● **PAGE EXCERPT**:
--- start ---

The 1970 Singaporean by-elections were held in April, for five seats in the Parliament of Singapore, after the resignation of Members of Parliament of the People's Action Party (PAP). The PAP won all five seats; with three of them in an uncontested walkover.

Background
At the time of the 1968 general election, mass resignations by the members of Barisan Sosialis in the parliament, who opted to protest and "struggle for democracy" on the streets, had effectively removed all opposition from the parliament. In 1970, however, it was five members from the governing People's Action Party who were invited to resign and give way to new blood as a part of renewing PAP's ranks.

The resulting vacancies were in the constituencies of Delta, Havelock, Kampong Kapor, Ulu Pandan and Whampoa. By-elections were arranged, with nomination day set as 8 April 1970 and polling day as 18 April 1970.

--- end ---

● **INFORMATION PROVIDED**:
--- start ---

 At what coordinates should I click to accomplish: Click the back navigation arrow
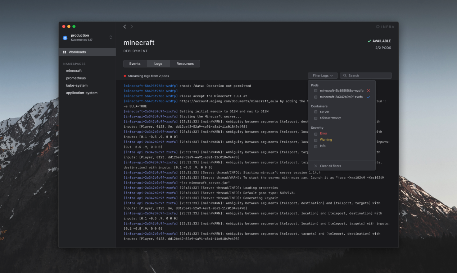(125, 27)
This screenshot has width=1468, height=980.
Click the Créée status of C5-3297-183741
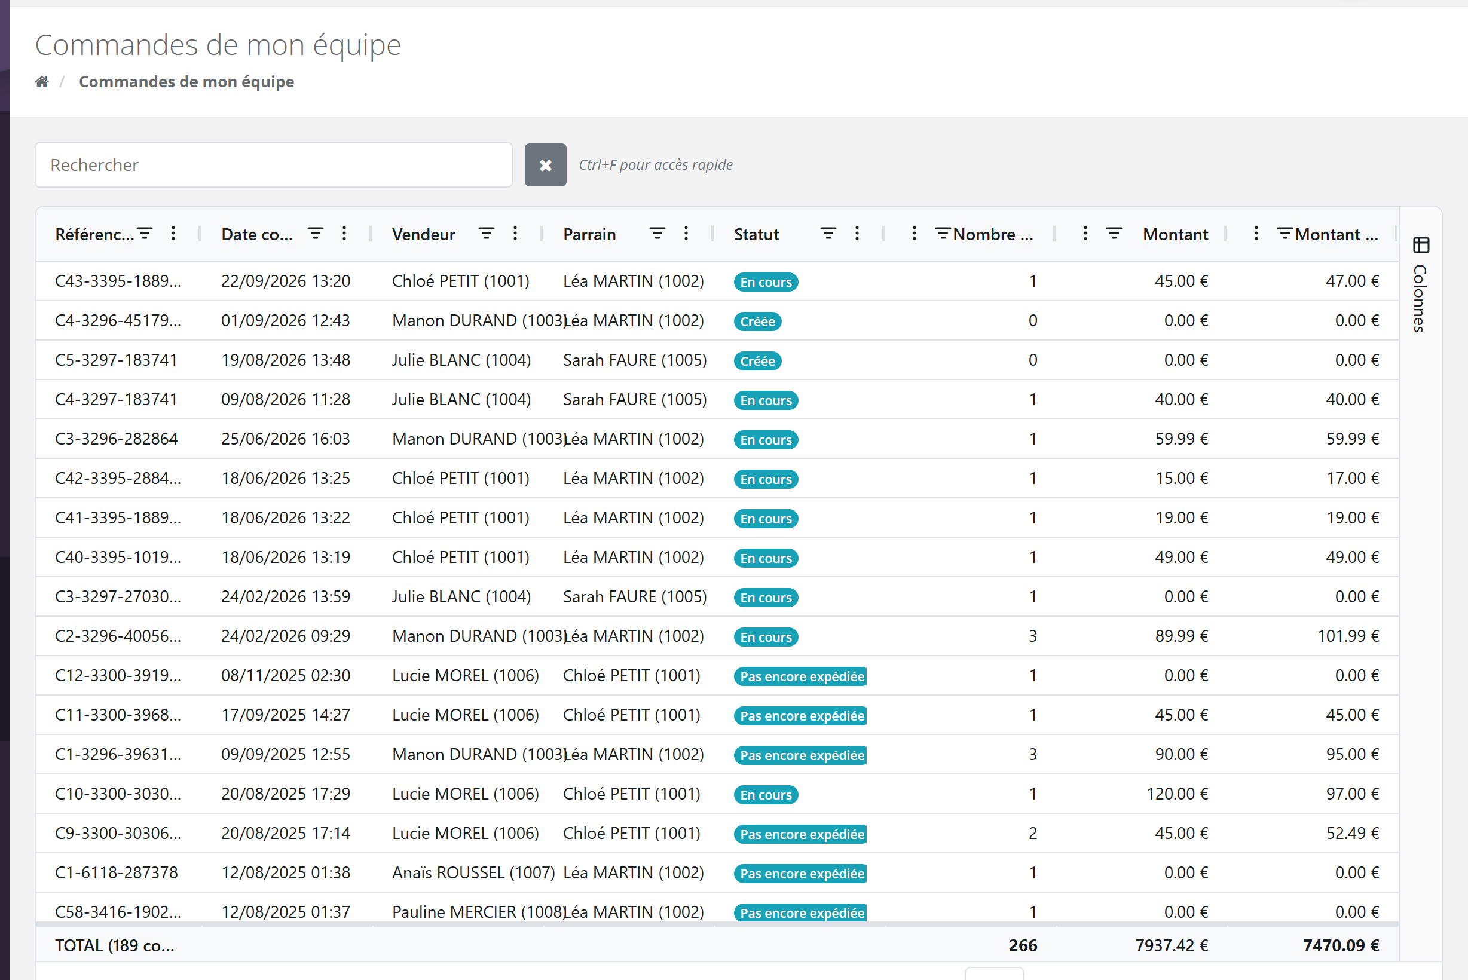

--- end ---

● **AIM**:
Reproduce the passage of the 1970 Singaporean by-elections text that begins with the words containing "The 1970 Singaporean" and ends with "18 April 1970.".

● **FINISHED EXERCISE**:
The 1970 Singaporean by-elections were held in April, for five seats in the Parliament of Singapore, after the resignation of Members of Parliament of the People's Action Party (PAP). The PAP won all five seats; with three of them in an uncontested walkover.

Background
At the time of the 1968 general election, mass resignations by the members of Barisan Sosialis in the parliament, who opted to protest and "struggle for democracy" on the streets, had effectively removed all opposition from the parliament. In 1970, however, it was five members from the governing People's Action Party who were invited to resign and give way to new blood as a part of renewing PAP's ranks.

The resulting vacancies were in the constituencies of Delta, Havelock, Kampong Kapor, Ulu Pandan and Whampoa. By-elections were arranged, with nomination day set as 8 April 1970 and polling day as 18 April 1970.